Galectin-3 and heart failure: Prognosis, prediction & clinical utility

Abstract

Heart failure (HF) is a leading cause of mortality in the western world. Despite advances in the treatment of HF, like the use of angiotensin-converting enzyme (ACE) inhibitors, β-blockers, angiotensin receptor blockers (ARBs), mineralocorticoid receptor antagonists (MRAs), and implantable cardiac defibrillators, prognosis of HF patients remains poor. For clinicians dealing with HF patients, risk prediction in both acute, chronic, and new onset HF remains a challenge. Biomarkers might help in risk stratification and may guide the proper use of limited resources and therapy. Galectin-3 is an emerging biomarker which has been linked to tissue fibrosis, a hallmark in cardiac remodeling and HF. Galectin-3 can reliably be measured in the circulation, and several recent studies have shown the prognostic value of galectin-3 in acute and chronic HF, and its potential utility in the general population. The purpose of this review was to summarize the literature and explore the potential role of galectin-3 as a biomarker in HF.

Introduction

Heart failure (HF) is a major cause of morbidity and mortality in the western world. The 5-year mortality remains unacceptably high at around 50%, despite considerable improvements in HF therapy during the last decades [1], [2]. Furthermore, HF is very prevalent: the lifetime risk of acquiring HF is over 20% for people at the age of 40 in the western world [3].

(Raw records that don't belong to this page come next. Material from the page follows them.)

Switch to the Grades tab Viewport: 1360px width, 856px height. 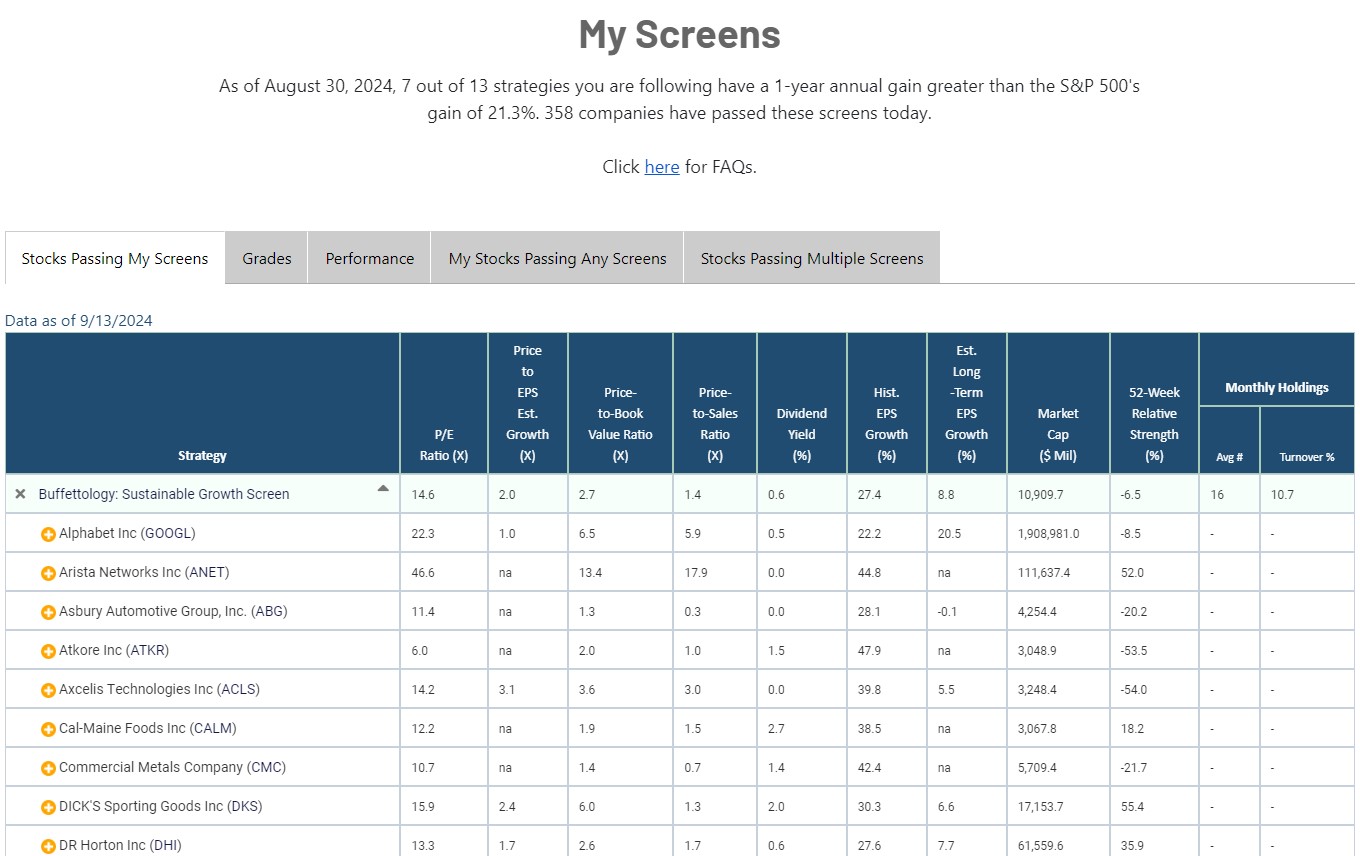[x=266, y=257]
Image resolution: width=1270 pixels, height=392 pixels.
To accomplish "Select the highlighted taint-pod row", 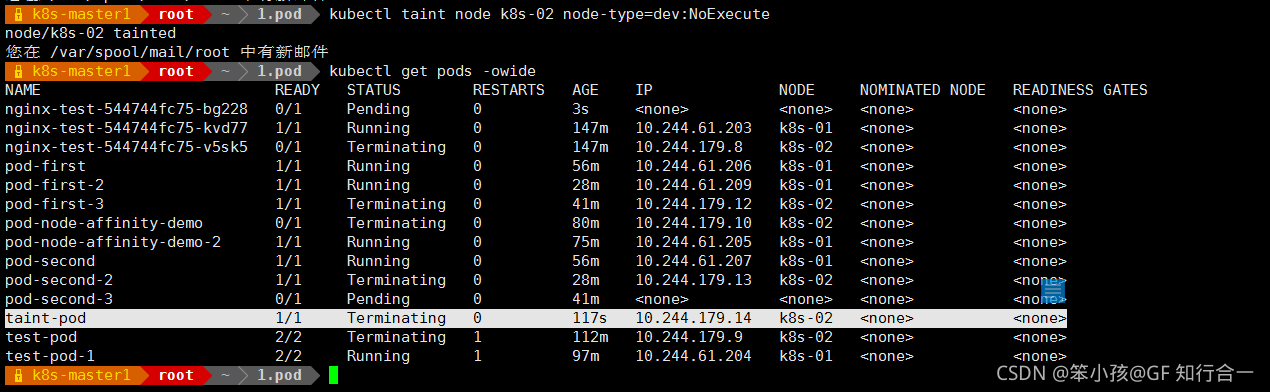I will pyautogui.click(x=535, y=318).
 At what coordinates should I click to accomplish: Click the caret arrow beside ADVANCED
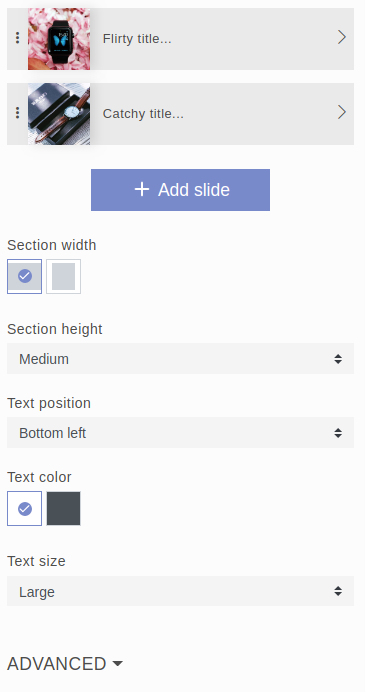point(117,663)
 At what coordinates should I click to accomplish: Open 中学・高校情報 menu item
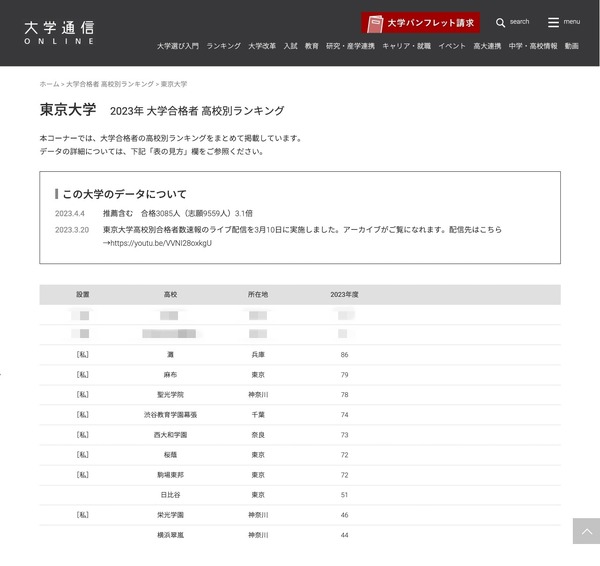(533, 46)
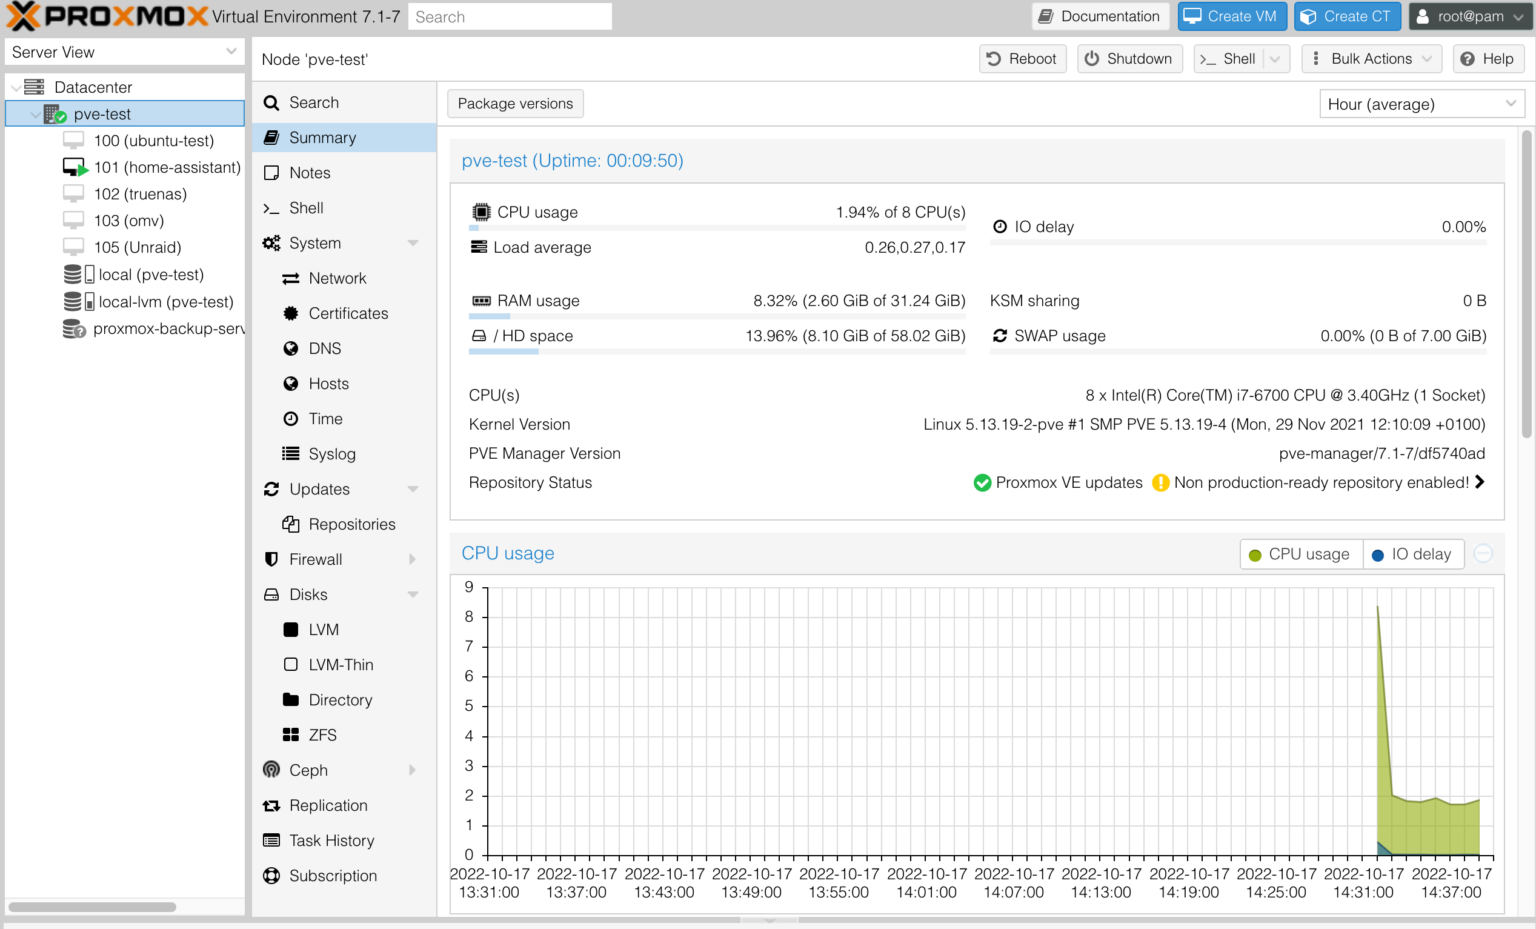Open the Hour (average) dropdown
Screen dimensions: 1536x929
[1420, 103]
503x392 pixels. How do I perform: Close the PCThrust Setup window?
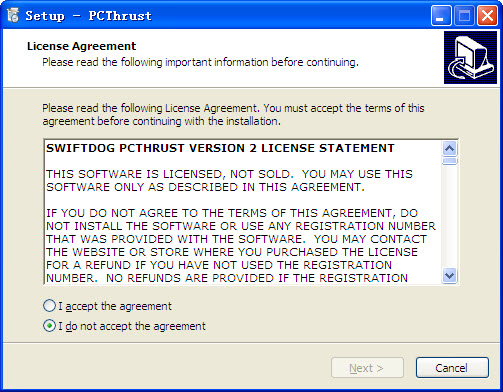tap(487, 15)
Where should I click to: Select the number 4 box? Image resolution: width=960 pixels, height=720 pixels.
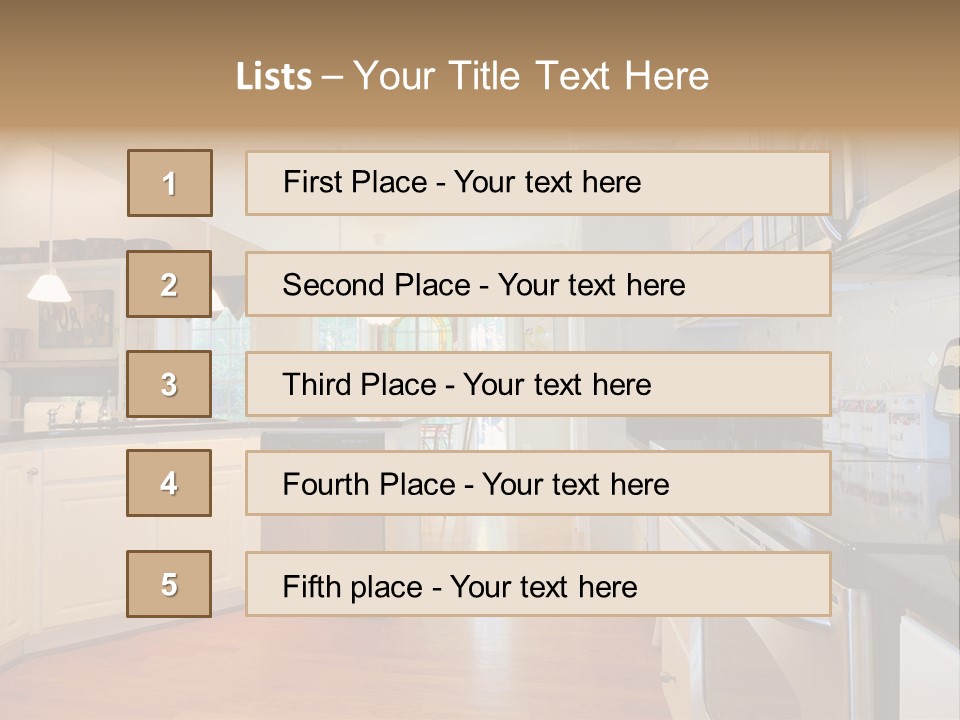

HF imposes an enormous burden on health care costs, driven by a high number of HF rehospitalizations [4], [5]. It is expected that the prevalence of HF will rise in the future because of the aging population and, paradoxically, because we have succeeded to improve treatment, which “created” more HF [6], [7]. Therefore, better insight in the pathophysiological mechanisms underlying HF is warranted.

Biomarkers that reflect such pathophysiological mechanisms may assist in risk stratification of patients and may steer treatment of the individual patient [8]. The number of biomarkers has exploded, but most biomarkers are still under investigation as therapeutic consequence and their role in disease management remains unclear.

Current HF guidelines are primarily focused on B-type natriuretic peptide (BNP, or its stable precursor, NT-proBNP); this biomarker has established itself to be useful in diagnosis, prognosis, and disease management. Acutely decompensated patients with high cardiac wall stress have highly elevated BNP levels, which after unloading will drop rapidly [9], [10]. However, BNP has its drawbacks, and is influenced by the loading (fluid) status of the patient during presentation, but also by renal function, and obesity [11], [12], [13].

Galectin-3 has recently been linked to HF development and has shown to be associated with HF severity [14].

Galectin-3 is encoded by a single gene, LGALS3, which is located on chromosome 14, and consists of six exons en five introns [15]. Galectin-3 is a β-galactoside-binding lectin consisting of two domains, namely an atypical N-terminal domain and a C-terminal carbohydrate-recognition domain (CRD) (Fig. 1) [16]. Galectin-3 is predominantly released during differentiation of monocytes into macrophages [17], and is involved in many processes during the acute inflammatory response such as neutrophil activation and adhesion, chemoattraction of monocytes, opsonization of apoptotic neutrophils and activation of mast cells [18]. Chronic inflammation results in tissue damage and loss, which in turn results in fibrogenesis ( [19]), and as such, forms a bridge between inflammation and fibrosis.

Therefore, galectin-3 is a biomarker reflecting tissue damage, independent of cardiac loading conditions [20]. As such, it may supplement the currently used biomarker arsenal. This article will review the experimental and clinical data on galectin-3 in HF.